In a suit filed for specific performance of the agreement the Trial Court granted a decree. On appeal the High Court set aside the judgment and decree relying on the provisions contained in Section 12 of the Specific Relief Act. On further appeal to the Supreme Court it was held that this is not a case which is covered by Section 12 of the Act.

The present is not a case of the performance of a part of the contract but the whole of the contract, so far as the contracting party, viz., the respondent is concerned. It is observed that the agreement was to sell the whole of the property.

The two contracts, viz., for sale of his share and of his sister’s share were separate and sever­able from each other though they were incorporated in one agreement. The Supreme Court held that there was no contract between the appellant and the respondent’s sister and the only valid contract was with respondent in respect of his share in the property.

32. Specification of time:

The law is well-settled that mere specifica­tion of the time on or before which a contract is to be performed, would not make the time the essence of the contract. Time is the essence of the contract if the parties intend it to be so. The Supreme Court observed as follows:

“It is not merely because of specification of time at or before which the thing to be done under the contract is promised to be done and default in compliance therewith, that the other party may avoid the contract. Such an option arises only if it is intended by the parties that time is the essence of the contract. Intention to make time an essence, if expressed in writing, must be in language which is un­mistakable; it may also be inferred from the nature of the property agreed to be sold, conduct of the parties and the surrounding cir­cumstances at or before the contract. Specific performance of a contract will ordinarily be granted, notwithstanding default in carry­ing out the contract within the specified period, if having regard to the express stipulations of the parties, nature of the property and the surrounding circumstances it is not inequitable to grant the relief. If the contract relates to sale of immovable property, it would normally be presumed that time was not the essence of the con­tract. Mere incorporation in the written agreement of a clause im­posing penalty in case of default does not by itself evidence an intention to make time an essence.

33. Specific performance:

In the instant case, respondents had come into possession after the suit was instituted and agreement to sell was en­tered into. Therefore, the High Court rightly allowed the appeal holding them to be not a bona fide purchasers and directed decree for specific performance in pursuance of agreement to sell dated 6.5.1988.

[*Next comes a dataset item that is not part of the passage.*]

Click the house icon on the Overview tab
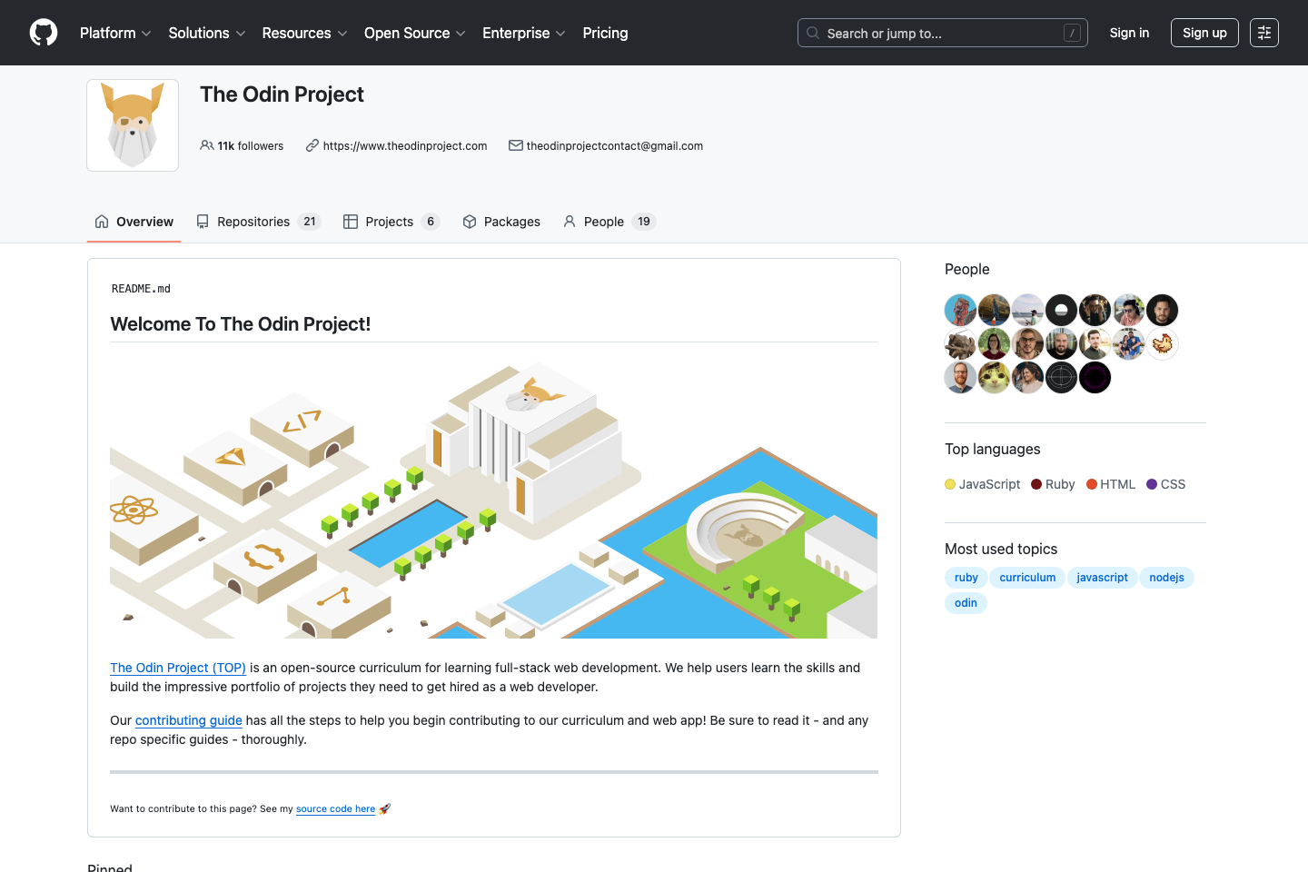The width and height of the screenshot is (1308, 872). point(101,221)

If the con­tention of the respondents is given acceptance, no contract can be en­forced and the party will seek to avoid contract by inducting third party into possession. Therefore, the view taken by the first Appellate Court in that behalf is clearly illegal.

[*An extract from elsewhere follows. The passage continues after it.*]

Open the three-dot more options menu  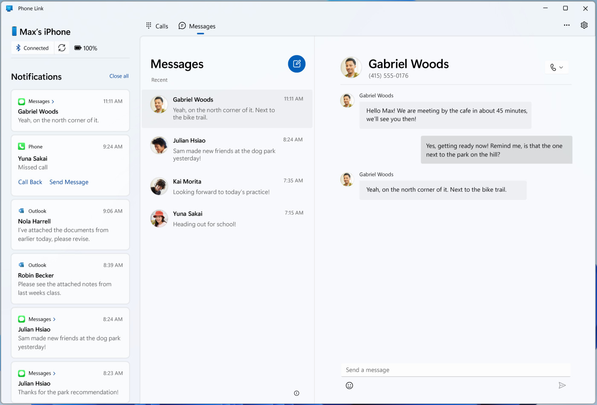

Having regard to the fact that respondents are not bona fide purchaser and admittedly came into possession after the suit was instituted and the agreement was entered into, the High Court has rightly rejected their contention. The contention since they have come into pos­session the suit for specific performance will be an impediment in that behalf bears no force.

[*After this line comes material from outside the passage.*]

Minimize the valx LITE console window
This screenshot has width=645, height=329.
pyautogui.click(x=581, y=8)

The facts in the said case were that the property was owned jointly by three brothers. The purchaser clearly stated that at their meeting with one of the brothers, he told that he is yet to consult his two brothers about sale consideration. Tenor of several letters between the parties showed that sale consideration was not finalised in their meeting. It was held that there was no concluded contract between the parties on which decree for specific performance could not be passed. In the said case, Supreme Court held that in a suit for specific performance the evidence and proof of agreement must be absolutely clear and certain.

Where respondents had come into possession after the suit was insti­tuted and agreement to sell entered into, the High Court rightly allowed the appeal holding them to be not a bona fide purchasers directed decree for specific performance in pursuance of agreement to sell.